Yes. It was unbelievable. You know he had that bed. They would turn him upside down and turn him around, and he would—really, he was educating himself as he was lying there. He couldn’t move, hardly at all, but he could get this input, and that’s a typical Kennedy way of handling a problem. The idea that you immediately take advantage of the resources that you have available to you as a Senator and brother of the President. You get top people to come and pay a lot of attention to you when you’re in a position where you can’t do much in the way of movement or even perhaps communication. But they would talk to him. I was very amused and impressed by the way that he did that. He kept his spirits up. In the early days, of course, it was very tough because he was in a lot of pain. But later on—he was there how many months, six months?

Knott

I think so.

Young

He had the crash in June, was it? And I believe he did not return to the Senate until the swearing in of Bobby and him as Senators. That would have been in January of ’65. I think he was pretty much out of commission. Then, though, there was campaigning going on. Joan was out on the campaign trail, and he was trying to keep abreast.

Tunney

What year was that?

Young

The plane crash was ’64, and it was in June. Of course, in August there was the Tonkin incident, and a lot was popping then on Vietnam.

Tunney

I was heavily involved in my campaign, but I came back to see him. Then after I got elected, our families went—well, Joan and Teddy and my first wife and I went down to Florida to spend about a week or ten days down there before the swearing in. I think that was in late November, something like that. But he made use of his time very effectively. It was very interesting how he was able to do that, but that’s his typical style.
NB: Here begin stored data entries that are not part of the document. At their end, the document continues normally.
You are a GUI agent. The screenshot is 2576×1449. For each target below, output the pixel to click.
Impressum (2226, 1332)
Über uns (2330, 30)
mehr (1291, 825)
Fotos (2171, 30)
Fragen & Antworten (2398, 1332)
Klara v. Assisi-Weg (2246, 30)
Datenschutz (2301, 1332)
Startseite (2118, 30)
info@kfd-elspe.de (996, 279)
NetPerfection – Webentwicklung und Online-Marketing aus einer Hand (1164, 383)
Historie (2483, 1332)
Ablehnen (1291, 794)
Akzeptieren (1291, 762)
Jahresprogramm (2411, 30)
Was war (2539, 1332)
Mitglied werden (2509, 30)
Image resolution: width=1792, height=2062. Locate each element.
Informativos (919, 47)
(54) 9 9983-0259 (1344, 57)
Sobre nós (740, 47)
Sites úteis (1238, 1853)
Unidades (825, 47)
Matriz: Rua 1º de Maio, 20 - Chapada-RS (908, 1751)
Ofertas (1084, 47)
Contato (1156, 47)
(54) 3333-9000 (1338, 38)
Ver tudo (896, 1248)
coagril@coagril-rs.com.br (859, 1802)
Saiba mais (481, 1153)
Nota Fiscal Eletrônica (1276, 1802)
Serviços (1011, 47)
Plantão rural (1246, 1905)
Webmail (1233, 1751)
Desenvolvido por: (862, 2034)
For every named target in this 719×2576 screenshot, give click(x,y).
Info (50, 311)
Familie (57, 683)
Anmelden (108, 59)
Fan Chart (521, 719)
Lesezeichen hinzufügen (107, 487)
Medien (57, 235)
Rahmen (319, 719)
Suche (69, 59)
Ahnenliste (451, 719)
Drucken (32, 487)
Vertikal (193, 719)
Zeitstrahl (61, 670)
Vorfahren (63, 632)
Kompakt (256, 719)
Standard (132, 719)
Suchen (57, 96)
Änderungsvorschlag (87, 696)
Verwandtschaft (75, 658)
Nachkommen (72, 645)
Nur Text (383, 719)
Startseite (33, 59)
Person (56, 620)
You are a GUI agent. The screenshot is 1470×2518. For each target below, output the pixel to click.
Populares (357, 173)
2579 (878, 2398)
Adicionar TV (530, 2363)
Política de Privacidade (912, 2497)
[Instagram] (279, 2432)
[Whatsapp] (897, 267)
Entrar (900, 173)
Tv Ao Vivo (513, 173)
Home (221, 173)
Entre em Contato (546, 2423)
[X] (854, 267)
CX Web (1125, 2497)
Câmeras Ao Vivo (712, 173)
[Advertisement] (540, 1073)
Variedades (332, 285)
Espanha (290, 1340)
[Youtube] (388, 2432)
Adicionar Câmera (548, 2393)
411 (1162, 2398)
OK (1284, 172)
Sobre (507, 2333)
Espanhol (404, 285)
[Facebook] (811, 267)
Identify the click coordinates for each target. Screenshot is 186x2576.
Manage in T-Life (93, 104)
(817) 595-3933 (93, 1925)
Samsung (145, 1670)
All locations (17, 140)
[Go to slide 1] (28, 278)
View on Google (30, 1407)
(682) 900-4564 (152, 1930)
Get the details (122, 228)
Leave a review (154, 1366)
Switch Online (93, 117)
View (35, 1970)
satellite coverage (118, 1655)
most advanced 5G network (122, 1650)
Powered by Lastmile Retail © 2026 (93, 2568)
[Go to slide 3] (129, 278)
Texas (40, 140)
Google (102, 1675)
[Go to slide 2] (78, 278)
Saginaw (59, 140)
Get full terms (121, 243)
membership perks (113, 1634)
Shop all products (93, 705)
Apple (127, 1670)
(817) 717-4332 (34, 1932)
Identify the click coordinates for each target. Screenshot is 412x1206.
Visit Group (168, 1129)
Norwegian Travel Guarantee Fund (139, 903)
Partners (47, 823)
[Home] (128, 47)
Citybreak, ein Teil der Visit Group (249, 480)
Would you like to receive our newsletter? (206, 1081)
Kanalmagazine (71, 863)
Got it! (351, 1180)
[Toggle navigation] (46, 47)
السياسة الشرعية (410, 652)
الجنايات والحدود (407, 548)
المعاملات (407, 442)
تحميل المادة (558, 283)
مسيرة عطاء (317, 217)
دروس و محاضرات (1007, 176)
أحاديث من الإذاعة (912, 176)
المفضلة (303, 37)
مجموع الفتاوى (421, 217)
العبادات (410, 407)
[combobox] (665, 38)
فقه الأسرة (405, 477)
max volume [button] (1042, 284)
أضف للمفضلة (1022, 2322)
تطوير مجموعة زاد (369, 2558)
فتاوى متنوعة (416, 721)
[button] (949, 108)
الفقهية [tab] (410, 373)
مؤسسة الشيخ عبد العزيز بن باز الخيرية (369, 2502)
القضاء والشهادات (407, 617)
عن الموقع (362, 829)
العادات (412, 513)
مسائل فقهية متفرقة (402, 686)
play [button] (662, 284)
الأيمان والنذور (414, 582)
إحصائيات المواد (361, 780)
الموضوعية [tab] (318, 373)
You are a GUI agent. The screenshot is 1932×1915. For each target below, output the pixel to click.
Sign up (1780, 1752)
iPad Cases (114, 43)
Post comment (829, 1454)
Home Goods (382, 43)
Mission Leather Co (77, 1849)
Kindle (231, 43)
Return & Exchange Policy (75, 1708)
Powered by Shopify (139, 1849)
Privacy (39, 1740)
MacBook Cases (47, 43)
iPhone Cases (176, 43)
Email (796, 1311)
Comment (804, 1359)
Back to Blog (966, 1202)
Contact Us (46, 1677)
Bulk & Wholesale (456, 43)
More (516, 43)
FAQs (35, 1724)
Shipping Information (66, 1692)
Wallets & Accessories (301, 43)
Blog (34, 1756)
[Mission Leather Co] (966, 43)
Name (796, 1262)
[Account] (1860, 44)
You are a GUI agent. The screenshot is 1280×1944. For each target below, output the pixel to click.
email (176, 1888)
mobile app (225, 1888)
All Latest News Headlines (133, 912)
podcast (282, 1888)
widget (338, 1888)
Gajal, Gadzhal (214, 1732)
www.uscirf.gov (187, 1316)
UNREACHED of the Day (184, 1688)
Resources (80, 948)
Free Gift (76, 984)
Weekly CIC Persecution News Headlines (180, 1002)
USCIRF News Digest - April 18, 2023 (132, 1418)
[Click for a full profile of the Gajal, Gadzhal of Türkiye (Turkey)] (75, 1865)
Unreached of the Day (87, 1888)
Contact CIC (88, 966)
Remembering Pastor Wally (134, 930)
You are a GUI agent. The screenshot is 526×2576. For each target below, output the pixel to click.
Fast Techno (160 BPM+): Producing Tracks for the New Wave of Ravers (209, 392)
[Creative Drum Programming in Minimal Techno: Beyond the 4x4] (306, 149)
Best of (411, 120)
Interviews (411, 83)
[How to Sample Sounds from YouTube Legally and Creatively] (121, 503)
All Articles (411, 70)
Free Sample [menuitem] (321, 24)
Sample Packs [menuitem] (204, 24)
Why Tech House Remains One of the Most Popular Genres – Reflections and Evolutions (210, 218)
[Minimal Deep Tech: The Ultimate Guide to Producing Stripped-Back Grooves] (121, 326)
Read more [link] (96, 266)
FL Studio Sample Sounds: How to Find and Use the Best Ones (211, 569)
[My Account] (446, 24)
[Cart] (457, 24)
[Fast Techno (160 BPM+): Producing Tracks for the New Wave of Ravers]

Nothing much has changed there. 

You asked me to describe Kennedy as a law student. I’ve already pointed out that he was a very serious student. He was very interested in politics. We used to argue like crazy at night after dinner. We’d always have dinner together, and the arguments would start at dinner, and we would argue for about a half hour after dinner. Carmen would serve us dinner and we’d have coffee after dinner, and so we would spend about an hour and a half arguing about—well, just arguing. [laughs]

Young

For the hell of it, or did you have real differences?

Tunney

Well, it was all in good spirits, but I obviously he was in very good spirits. They were never angry arguments but differences of opinion, expressing differences of opinion. Both of us had strong ideas of what we thought was right or wrong, and so we would—and a lot of it was politics. I was much more conservative at that point than he was, and so we would have very sharp discussions.

Young

Well, of course, his father was very conservative.

Tunney

Yes. So is my father. That’s right. So politics was a very great interest. He had a great interest in dogs, great interest in dogs. We had two dogs, and I took the puppy of those two dogs and it became my dog. They were German shepherds. He loved those dogs. That was another important thing. He did a lot of discussion of family. I would discuss my family, he’d discuss his family, all that stuff. Obviously, the great influence of his father, which was a tremendously powerful influence on him in law school, even though it was all through the phones. But it was great and they had very important conversations. I tried never to listen in to those conversations, so I can’t tell you what they were about, but I knew that they were things about his life, what he hoped to do and things that he was planning to do that summer or whatever. 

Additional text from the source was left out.